Was the completed search systematic, comprehensive, and without bias? Support your response.
Yes. The bias was eliminated through the use of double-blind or blind studies. The search was also systematic and comprehensive, in that the authors searched for the articles by using a wide array of tools, which included journal articles, trial registers and equiry of colleagues. Because there was a wide net cast, this search was systematic and comprehensive.
Were selection criteria clearly described? Are they appropriate? Was bias demonstrated in the study’s inclusion/exclusion criteria? Support your responses.
The selection criteria was clearly described, and the individual trials were also clearly described in a table that stated the key characteristics of trials and length of follow-up. There was not bias in the inclusion/exclusion criteria, as they specifically only selected double-blind or blind trials.
Is the research recent enough to be applied to current clinical practice? Support your response.
Three of the trials that were described in this meta-analysis were from 2008, so these are recent enough that they can be applied to clinical practice. One trial was from 1998, which is old, therefore this is a study that would be less likely to be relevant to current practice.
Were the study results significant (level of significance)? Support your response.
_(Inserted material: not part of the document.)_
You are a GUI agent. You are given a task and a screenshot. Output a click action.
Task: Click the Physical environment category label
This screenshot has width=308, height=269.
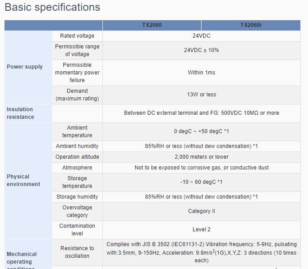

They were significant, in that the risk of cardiovascular events went down by 9% in the group that were subjected to more intensive therapy, and there was a 15% reduction in risk of myocardial infarction. These are significant reductions in these numbers, even if mortality did not increase.
Is the study and its findings directly applicable to your EBP question (match all selection criteria)? Support your response.
Yes. It involved the patient population of diabetic patient (P), studies on the effect of intensively lowering blood glucose (I) compared to standard treatment (C) on the incidents of microvascular events (O).